*COMPLETE THE FOLLOWING:*
**1)** In the OKR implementation guide, reproduce the passage between "7 steps to implement" and "at Modus Create.", inclusive, substituting "Jira and Confluence" for "Atlassian tools".
**2)** Condense the paragraph of the OKR implementation guide that begins "Each objective must have" into a short bulleted list that keeps its main facts.

A clear company vision is great, but it often ends up as a decor piece on the office walls. “Business as usual” has a nasty habit of disconnecting operations from strategy.
Without persistent attempts to steer workflows in the right direction, teams lose sight of goals. However, such attempts can exhaust even the most well-intentioned leaders.
NEW RESEARCH: LEARN HOW DECISION-MAKERS ARE PRIORITIZING DIGITAL INITIATIVES IN 2024.
That’s where OKRs come in. In this post, we’ll look at how to create and implement OKRs using Jira and Confluence.
What is the OKR framework?
The OKR (Objective and Key Results) is a goal-setting framework that helps teams define measurable goals and track their progress — focusing on outcomes over outputs.
OKRs are industry and culture agnostic. They work well for teams of all sizes across different industries. That’s why its flag bearers range from Larry Page to Bono. Today, organizations like Google, Spotify, LinkedIn, Baidu, and Amazon use OKRs to accomplish their goals.
7 steps to implement OKRs using Atlassian tools
There are several ways to introduce OKRs at your organization. We’ll share a lightweight approach that will work well for most organizations, and that we use internally at Modus Create.
1. Define Objectives and Key Results
The first step is to set objectives and key results for your organization. Objectives should be clearly defined and inspirational in nature, i.e., they should be beyond business as usual targets. For example:
- Become the preferred employer for remote engineering professionals
- Become the market leader in preventive healthcare
- Build a high-performing lead-generation engine
Each objective must have 3-5 key results, which measure the success of that objective. Note that, unlike objectives, key results are measurable. You either achieve a key result or you don’t. There is no ambiguity. Setting measurable key results is essential for a successful OKR implementation.
Key results for the objective: Become the preferred employer for remote engineering professionals
2. Understand the executive reporting requirements
One of the OKR framework’s goals is to provide executives visibility into company operations and empower them to course correct. Don’t treat reporting as an afterthought. Instead, build the OKR implementation around it.
Ask your stakeholders which questions they’d like answers to. “What’s going on in the company?” has a different answer than “How is each department performing?” Understanding expectations before implementation reduces rework toward the end of the project. It’s much easier to implement OKRs when you know what the output should be.
3. Define Jira issue hierarchy and logic
By default, Jira has a three-tier issue hierarchy — Epic, Issue, and Sub-task Issue. Specify additional levels you’ll need to implement OKRs. We’ll later show you how to implement them with Advanced Roadmaps.
Here’s how you can level up the default issue hierarchy on Jira to accommodate OKRs:
- Goals — high level (for the entire year)
- Objectives — mid level (for the entire quarter)
- Key Results — mid level (for the entire quarter)
- Epic — mid level (1 – 2 months)
- Issue — low level (1 – 2 weeks)
- Subtasks — low level (less than one week)
These additional levels will provide a framework for linking your routine work in Jira to company OKRs. Note that the issue hierarchy is flexible, and you can tweak it according to your team’s requirements. For example, at Modus Create, we added another layer of hierarchy between Key Results and Epics — Initiative (projects spanning 2 – 6 months).

*DATA:*
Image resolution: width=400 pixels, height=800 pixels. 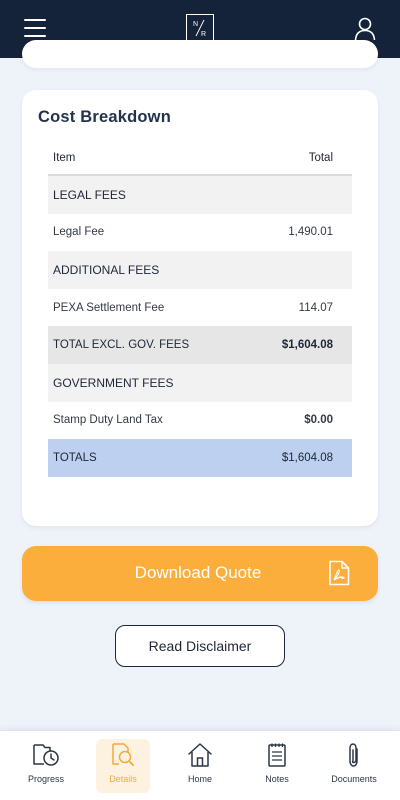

*OUTPUTS BY TASK:*
**1)**
7 steps to implement OKRs using Jira and Confluence
There are several ways to introduce OKRs at your organization. We’ll share a lightweight approach that will work well for most organizations, and that we use internally at Modus Create.

**2)**
- Each objective needs 3-5 key results that measure its success.
- Unlike objectives, key results are measurable: you either achieve one or you don't.
- Measurable key results are essential to a successful OKR implementation.